In a message dated 4/5/2016 1:55:24 A.M. Eastern Daylight Time, McEvoy
quotes from Xenophanes:
McEvoy:
"Fragments quoted by Popper provide an earlier formulation of what is a
linchpin of the non-justificationist approach: Xenophanes points out that as
for truth no human has known it (in a justified sense), and even if we were
to utter a truth (correctly) we would never know it (in a justified sense)."
i. As for truth, no human has known it; I know it.
ii. I know that, as for truth, no human has known it -- and that's a truth.

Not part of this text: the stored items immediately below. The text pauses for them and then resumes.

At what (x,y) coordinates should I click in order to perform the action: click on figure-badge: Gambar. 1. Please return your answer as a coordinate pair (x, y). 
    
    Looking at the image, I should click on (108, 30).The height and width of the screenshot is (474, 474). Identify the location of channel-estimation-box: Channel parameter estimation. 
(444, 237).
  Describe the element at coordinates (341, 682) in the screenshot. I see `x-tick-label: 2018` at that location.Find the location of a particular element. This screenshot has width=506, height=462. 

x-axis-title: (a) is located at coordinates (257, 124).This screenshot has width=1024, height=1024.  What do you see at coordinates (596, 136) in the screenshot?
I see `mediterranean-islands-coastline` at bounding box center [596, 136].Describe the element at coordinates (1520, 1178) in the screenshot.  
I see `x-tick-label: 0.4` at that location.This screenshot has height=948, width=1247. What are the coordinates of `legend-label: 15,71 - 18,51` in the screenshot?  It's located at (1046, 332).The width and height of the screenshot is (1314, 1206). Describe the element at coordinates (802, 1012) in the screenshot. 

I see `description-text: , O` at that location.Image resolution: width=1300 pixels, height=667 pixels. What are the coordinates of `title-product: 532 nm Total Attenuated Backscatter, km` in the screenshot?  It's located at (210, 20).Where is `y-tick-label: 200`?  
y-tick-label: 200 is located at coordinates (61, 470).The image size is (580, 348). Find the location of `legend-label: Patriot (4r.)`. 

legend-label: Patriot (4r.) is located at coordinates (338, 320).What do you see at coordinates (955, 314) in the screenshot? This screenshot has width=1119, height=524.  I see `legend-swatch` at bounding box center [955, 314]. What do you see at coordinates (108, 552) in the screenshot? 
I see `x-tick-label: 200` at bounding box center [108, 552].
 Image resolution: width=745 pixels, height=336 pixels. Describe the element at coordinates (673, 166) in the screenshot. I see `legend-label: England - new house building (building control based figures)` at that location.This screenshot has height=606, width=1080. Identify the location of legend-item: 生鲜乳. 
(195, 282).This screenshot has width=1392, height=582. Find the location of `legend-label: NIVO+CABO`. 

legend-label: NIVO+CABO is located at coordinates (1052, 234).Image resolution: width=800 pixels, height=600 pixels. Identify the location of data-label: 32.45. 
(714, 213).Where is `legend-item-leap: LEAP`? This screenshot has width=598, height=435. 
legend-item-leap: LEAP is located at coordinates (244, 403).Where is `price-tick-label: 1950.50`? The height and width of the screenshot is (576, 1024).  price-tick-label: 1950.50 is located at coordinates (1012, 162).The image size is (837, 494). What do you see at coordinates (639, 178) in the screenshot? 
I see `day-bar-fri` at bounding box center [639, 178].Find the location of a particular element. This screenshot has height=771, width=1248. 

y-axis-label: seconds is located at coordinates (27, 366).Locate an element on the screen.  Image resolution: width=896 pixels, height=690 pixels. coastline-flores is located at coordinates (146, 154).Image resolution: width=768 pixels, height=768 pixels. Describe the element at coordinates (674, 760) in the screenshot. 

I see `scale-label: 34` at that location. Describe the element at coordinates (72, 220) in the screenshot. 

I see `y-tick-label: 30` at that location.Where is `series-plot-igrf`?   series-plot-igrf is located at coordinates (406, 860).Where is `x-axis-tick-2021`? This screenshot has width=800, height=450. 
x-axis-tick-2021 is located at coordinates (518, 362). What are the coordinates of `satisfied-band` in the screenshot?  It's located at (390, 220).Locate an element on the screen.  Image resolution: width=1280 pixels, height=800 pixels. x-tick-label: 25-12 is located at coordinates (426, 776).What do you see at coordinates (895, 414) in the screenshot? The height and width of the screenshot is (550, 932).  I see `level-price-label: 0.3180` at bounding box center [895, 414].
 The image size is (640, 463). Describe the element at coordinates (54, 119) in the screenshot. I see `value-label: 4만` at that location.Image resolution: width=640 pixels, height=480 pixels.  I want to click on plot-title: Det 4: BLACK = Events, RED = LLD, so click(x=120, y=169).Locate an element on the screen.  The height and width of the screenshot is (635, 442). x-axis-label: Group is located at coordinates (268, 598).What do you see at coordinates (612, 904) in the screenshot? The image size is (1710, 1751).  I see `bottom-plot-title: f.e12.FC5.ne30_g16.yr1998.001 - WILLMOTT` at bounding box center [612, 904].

The point about distinguishing correctness versus justification may relate
to 'discovery' versus 'justification', as used in the more complex
collocations, 'context of discovery'/'context of justification'. But of course
they
are not overlapping distinctions, and I take McEvoy's point.
For the record, it was Sellars who spoke of the 'myth' of the given. If
Quine later spoke of the 'dogmas' of empiricism, one wonders if they (Sellars
and Quine) are inviting the wrong implicatures.
Grice thought that if Quine invited any wrong implicature, it was
cancellable, so he (Grice) could propose, with a straight face, something "in
defense of a dogma" -- "try to run to underrally the underdogma".
Similarly, Sellars was perhaps more honest, because he took the idea of
'myth' not from the church, but from who knows where (Cassirer). For Sellars,
to say that x is a myth is not to say that x is something negative.
Similarly, Grice would call some of his 'evolutionary' approaches to meaning,
communication, and language, as involving some 'mythology'.
It may be claimed that Sellars' most famous work is the lengthy and
difficult essay, "Empiricism and the Philosophy of Mind".
In it, Sellars criticises the view that knowledge of what we perceive can
be independent of the conceptual processes which result in perception.
He named this "The myth of the given," attributing it to phenomenology and
sense-data theories of knowledge.
-- i.e. Royce and Company, as we saw -- Royce being the first who coined
that hybrid, 'sense datum' -- obviously having in mind the Continental views
on 'datum' and the 'given'.
Sellars's essay targets several theories at once, especially C. I. Lewis'
Kantian pragmatism and Rudolf Carnap's positivism.
Sellars (not to be confused with Peter Sellers) draws out "The Myth of
Jones," to defend the possibility of a strict behaviorist worldview.
Why Sellers, oops, Sellars, chose Nathan Jones is a bit of a myth.
Sellers's (oops, Sellars)'s parable explains how thoughts, intelligent
action, and even subjective inner experience can be attributed to people within
a scientific model.
Sellars used a fictional tribe, "The Ryleans," since he wanted to address
Gilbert Ryle's The Concept of Mind.
"And if I can ridiculise him, I will." By 'him' meaning the Waynflete
Professor of Metaphysical Philosophy, to whom H. P. Grice describes the
'revolution' in philosophy of which he, in a later generation, partake.
(Ryle was never allowed to attend Austin's Saturday morning seminars,
because nobody could be older than Austin, the leader -- and Ryle was -- "Nor
that I EVER thought of _attending_ one!").
Sellars's idea of "myth," heavily influenced by Ernst Cassirer, is, as I
say, not necessarily negative (and it's best to get introduced to "The Myth
of the Given" through Sellars's "The Myth of Jones").
Sellars saw the myth of the given (where both 'given' and 'myth' are used
metaphorically -- cfr. "YOU are the CREAM in my COFFEE, metaphorically
speaking" -- example of conversational implicature disimplicated) as something
that can be useful or otherwise, rather than true or false.
Thus, the myth of the given, metaphorically, goes slightly beyond these
distinctions we are making between justification/correction and
justification/discovery.
But granted, Sellars was, as American, a pragmatist at heart.
Sellars aimed to unite the conceptual behaviour of the "space of reasons"
with the concept of a subjective sense experience.
This was one of his most central goals, which his later work described as
Kantian.
When Grice read that, he said, "Kantian? This is Kantotelian!"
Cheers,
Speranza
References:
Bennett, J. "In the tradition of Kantotle", The Times Literary Supplement.